Меня как-то высмеял одноклассник, которому на его вопрос о партии кадетов я ответил невпопад, простодушно полагая, что речь идет о воспитанниках кадетских корпусов. В четырнадцатилетнем возрасте я не подозревал о существовании думских фракций, тогда как сверстники со всевозможным жаром вкривь и вкось судили газетные новости, повторяя запомнившееся из разговоров взрослых за столом.
Между тем и средние учебные заведения понемногу втягивались в водоворот закипавших страстей и событий тех предгрозовых лет. Помню, когда распространилась весть о взятии Перемышля, я целый сырой и пасмурный день ходил по улицам Петербурга с манифестацией. Мы несли трехцветные флаги, портреты Николая II и Брусилова, до изнеможения и хрипоты горланили: «Боже царя храни!..» Сгустились ранние сумерки. Все понемногу разбрелись, а я все не отставал от небольшой кучки, из озорства и упрямства продолжавшей месить сырой снег на опустевшей Дворцовой набережной. Мрачные стены Зимнего дворца с темными до одного окнами как-то тупо гасили наши голоса: гимн падал в пустоту. Чуда не произошло: дверь ни на одном балконе не отворилась и никто к детям не вышел!

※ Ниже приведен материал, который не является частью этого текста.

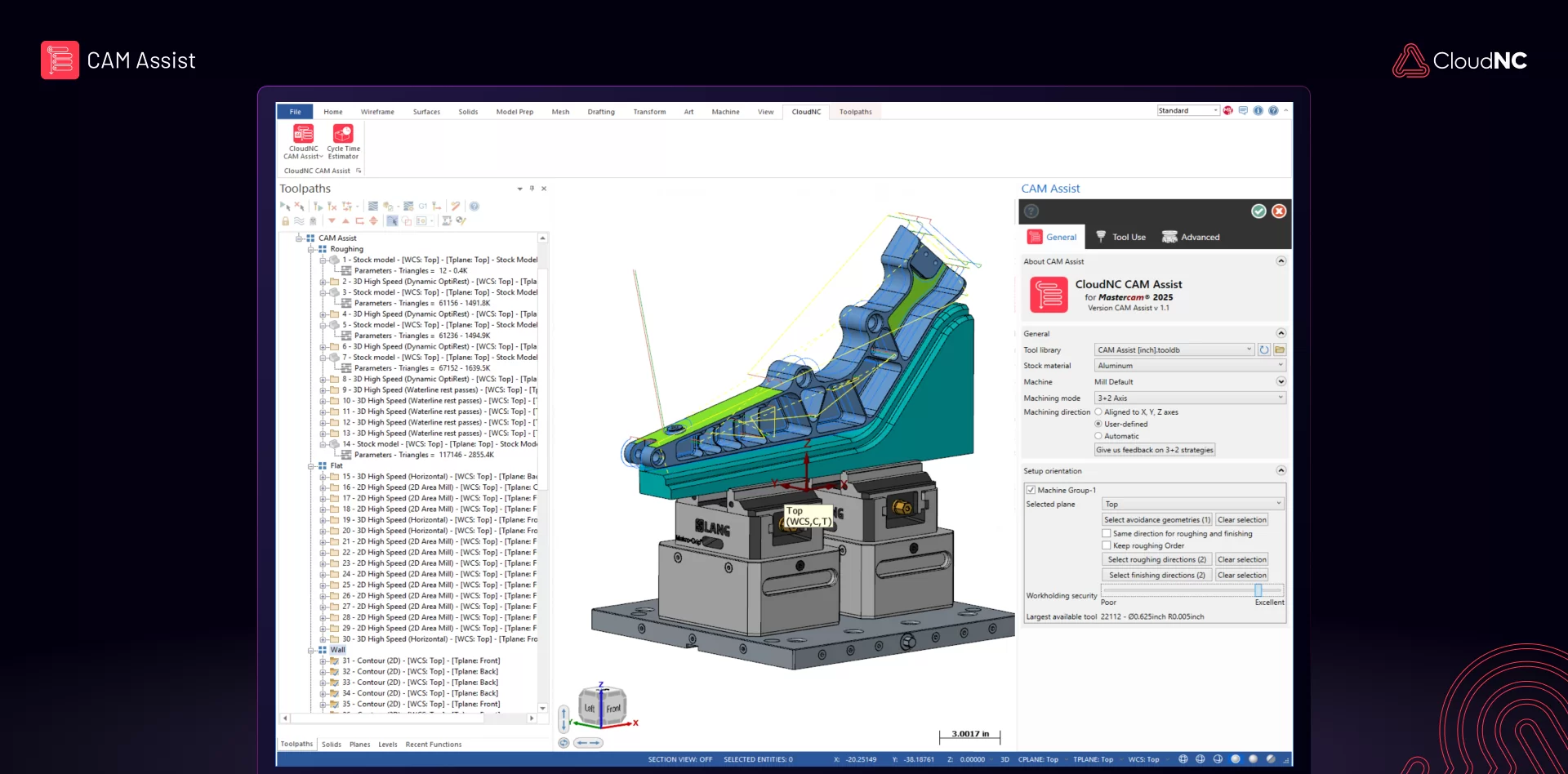Collapse the Setup orientation section
The height and width of the screenshot is (774, 1568).
pos(1281,471)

Теперь, когда мне известно, что среди преподавателей Тенишевского училища были эсеры и эсдеки, я понимаю: патриотические наши выступления составляли для них неизбежное зло. Но иногда они останавливали нас лишь по долгу службы. Так было, когда старшеклассники сманили нас отправиться на похороны Ковалевского. Наставники запрещали, грозили всякими карами, но ручейки мальчиков обтекали загородивших двери учителей, как речка камни в своем русле. Вскоре и я, с шапкой в руке, очутился в густой толпе, запрудившей улицу возле дома, откуда выносили гроб опального сенатора-профессора.

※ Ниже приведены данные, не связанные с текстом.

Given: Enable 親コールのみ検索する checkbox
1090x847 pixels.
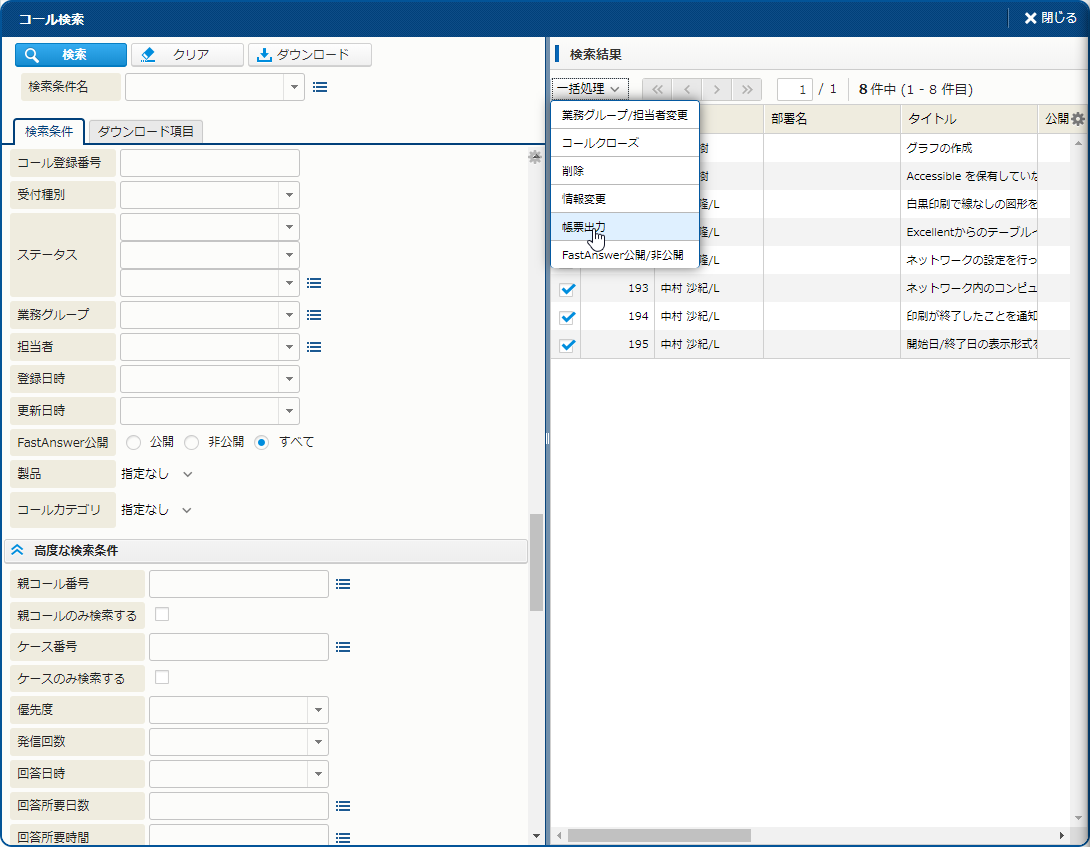Looking at the screenshot, I should 162,614.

Потом Тенишевское училище всколыхнула форменная революция — она пришлась, если память мне не изменяет, на осень шестнадцатого года. Новый директор, вспылив на уроке — он преподавал алгебру, — оскорбил тихого и застенчивого Абрашу Малкина, щадимого и самыми лютыми задирами. Слух об инциденте разнесся по классам, начались бурные собрания, кричали: «Долой директора!» И я орал вместе со всеми: «Обструкцию!» — не совсем понимая, как ее предстоит совершить. После этого стоило директору войти в класс, как ученики поголовно вставали и молча уходили, не вступая в объяснения. Мне, сидевшему с краю впереди, пришлось как-то первому пройти «перед очи» грозно насупившегося директора. Было жутко и весело.
В ту минуту я впервые так остро ощутил дух товарищества, побудивший моих одноклассников — поклонников Пуришкевича — заступиться за еврейского мальчика. Срываясь со своей парты, я твердо знал, что за мной последуют все мальчики до единого. Никто в классе не останется, будь он распрепервый ученик и любимчик наставников! Когда я теперь вспоминаю этот эпизод, такая несговоренная круговая порука — при существовавших между нами несогласиях и розни — кажется мне невозможной. Протест завершился компромиссом. Однако запомнился и послужил прологом для последующих бурных столкновений между учениками и преподавателями: и тех и других уже сильно лихорадило в преддверии революции.